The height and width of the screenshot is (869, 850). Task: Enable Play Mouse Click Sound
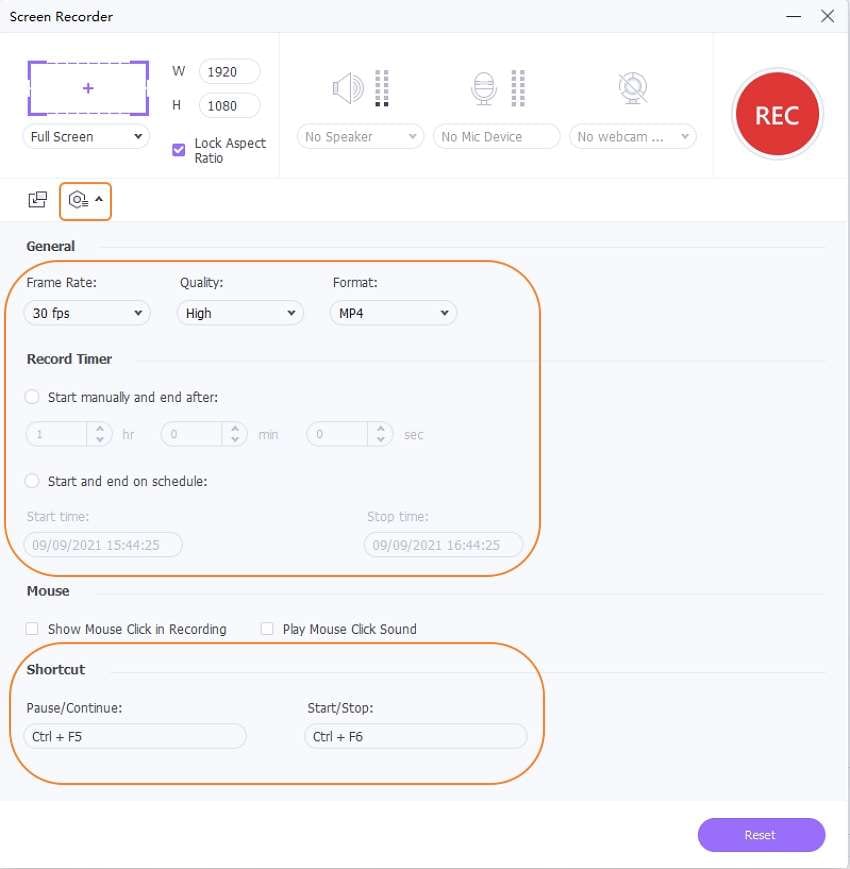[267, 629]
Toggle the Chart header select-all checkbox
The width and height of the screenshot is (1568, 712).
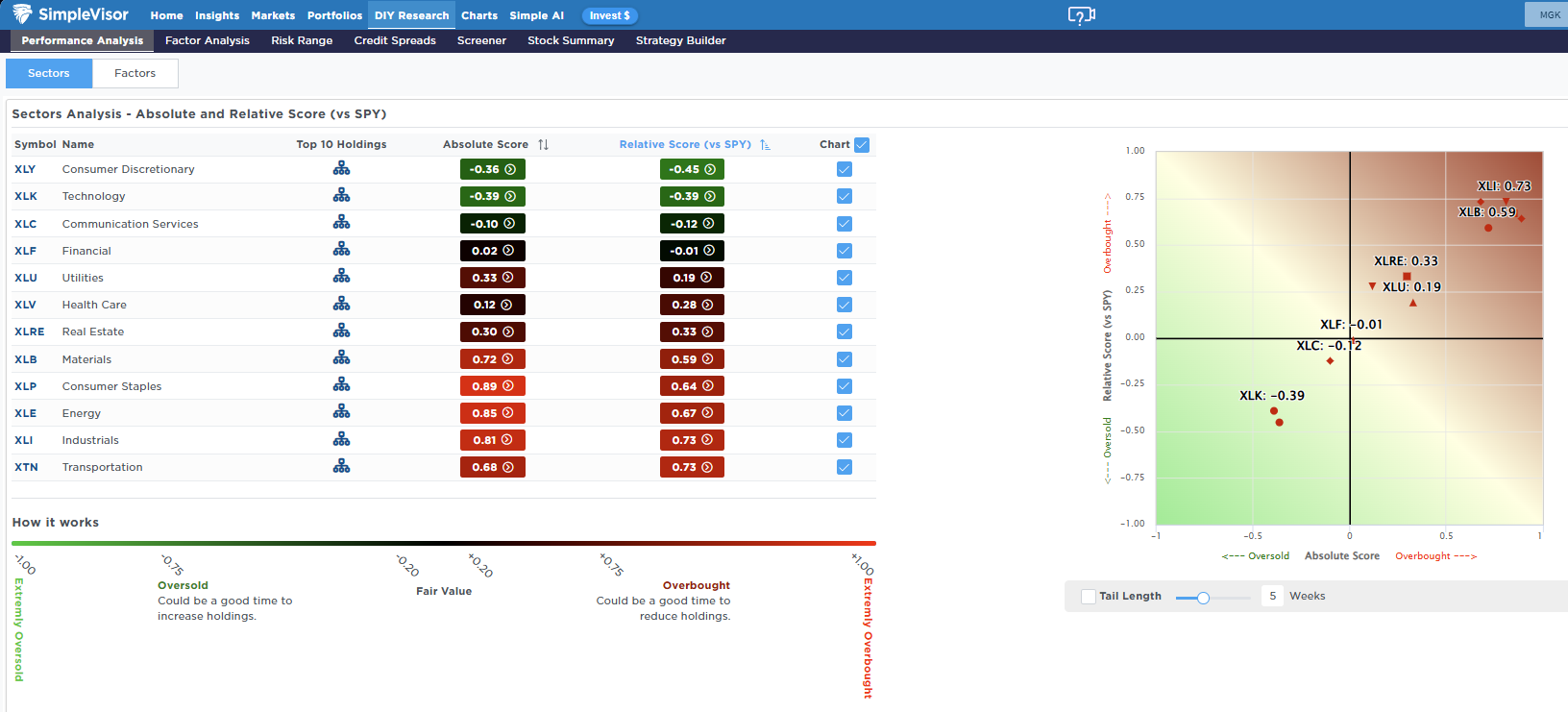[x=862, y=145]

* * *

§ **What the task asks**: Rewrite all the entries with every "screenshot" changed to "image" and nothing else altered, leaving out the pictures.

§ **Correct output**:
The height and width of the image is (869, 850). Task: Enable Play Mouse Click Sound
[267, 629]
Toggle the Chart header select-all checkbox
The width and height of the image is (1568, 712).
[x=862, y=145]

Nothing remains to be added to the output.